TRECHO PARA LEITURA:
A muito esperada reforma da Lei de Falências e Recuperações Judiciais finalmente foi aprovada no Congresso Nacional (PLS nº 4.458/2020), e a sanção presidencial deve ocorrer ainda neste ano [1]. Em relação ao Fisco, o projeto aprovado dá um importante passo no sentido de contribuir para que as empresas em dificuldade alcancem a famigerada regularidade fiscal exigida pelo artigo 57 da lei (que foi mantido intacto), permitindo que o passivo tributário seja adequadamente equacionado. Dessa forma, soluciona uma disputa que já durava 15 anos, trazendo segurança jurídica aos envolvidos nos processos de insolvência (como os demais credores, a própria recuperanda e seus financiadores, além daqueles que adquirem bens nesses processos).

Podemos separar as disputas dos últimos 15 anos entre a Fazenda Pública e as empresas em recuperação judicial em três fases distintas. Primeiro, desde a publicação da Lei nº 11.101/05 a exigência de regularidade fiscal para homologação do plano de recuperação judicial (prevista no seu artigo 57) foi criticada pela doutrina [2], tanto pelo prazo curto para se obter as certidões quanto pela inexistência de parcelamento que atendesse à situação periclitante em que se encontram as empresas que buscam a recuperação judicial. Isso levou a um movimento jurisprudencial que dispensava as empresas de obter a regularidade fiscal para que o plano aprovado fosse homologado, o que se consolidou com a decisão da Corte Especial do Superior Tribunal de Justiça no REsp 1.187.404/MT, julgado em 2013.

INSTRUÇÕES DO EXERCÍCIO:
(1) Altere a passagem do texto sobre a Lei de Falências que vai de "Podemos separar as" a "julgado em 2013.", substituindo "regularidade fiscal" por "situação fiscal regular".
(2) Dê sequência ao texto sobre a reforma da Lei de Falências, partindo da última frase apresentada.

DADOS EXIBIDOS:
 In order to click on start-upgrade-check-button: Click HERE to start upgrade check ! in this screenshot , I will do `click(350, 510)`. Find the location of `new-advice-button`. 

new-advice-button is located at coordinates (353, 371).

---

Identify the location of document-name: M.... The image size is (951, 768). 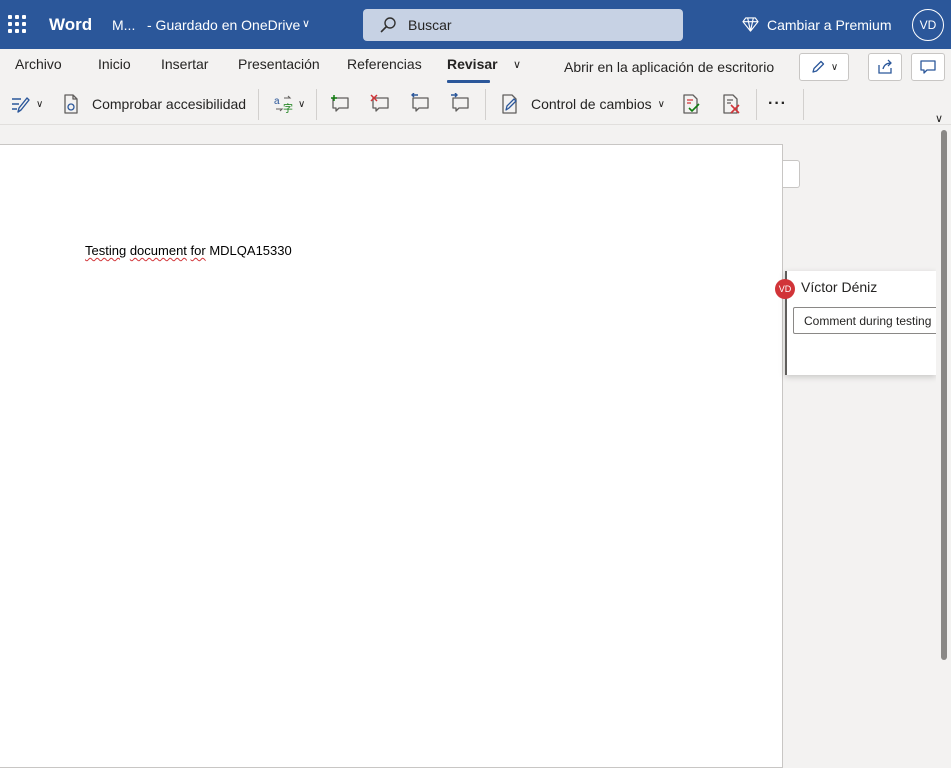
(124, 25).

---

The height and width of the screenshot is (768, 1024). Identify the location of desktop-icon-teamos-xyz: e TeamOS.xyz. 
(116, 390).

GABARITO:
(1)
Podemos separar as disputas dos últimos 15 anos entre a Fazenda Pública e as empresas em recuperação judicial em três fases distintas. Primeiro, desde a publicação da Lei nº 11.101/05 a exigência de situação fiscal regular para homologação do plano de recuperação judicial (prevista no seu artigo 57) foi criticada pela doutrina [2], tanto pelo prazo curto para se obter as certidões quanto pela inexistência de parcelamento que atendesse à situação periclitante em que se encontram as empresas que buscam a recuperação judicial. Isso levou a um movimento jurisprudencial que dispensava as empresas de obter a situação fiscal regular para que o plano aprovado fosse homologado, o que se consolidou com a decisão da Corte Especial do Superior Tribunal de Justiça no REsp 1.187.404/MT, julgado em 2013.

(2)
A segunda fase começa com a reação do Fisco a esse posicionamento dos tribunais, editando em 2014 um parcelamento específico para as recuperandas, através da Lei nº 13.043/14. Esse parcelamento prevê um escalonamento nos pagamentos, permitindo um fôlego ao fluxo de caixa das recuperandas nos primeiros anos. Não obstante, as decisões judiciais mantiveram o entendimento cristalizado no julgado da Corte Especial do STJ. Em complemento, veio em 2018 a afetação pelo STJ de recursos especiais para julgamento sob a sistemática dos recursos repetitivos (Tema 987) em que se discute a "possibilidade da prática de atos constritivos, em face de empresa em recuperação judicial, em sede de execução fiscal de dívida tributária e não tributária", e no qual se determinou a suspensão nacional de todos os processos que tratam do tema. Esse cenário levou a um verdadeiro descaso com o crédito tributário nas recuperações judiciais, uma vez que as recuperandas, ao mesmo tempo em que não precisavam se preocupar com a obtenção de regularidade fiscal para ter seu plano homologado, também não precisavam se preocupar com qualquer constrição advinda de execuções fiscais.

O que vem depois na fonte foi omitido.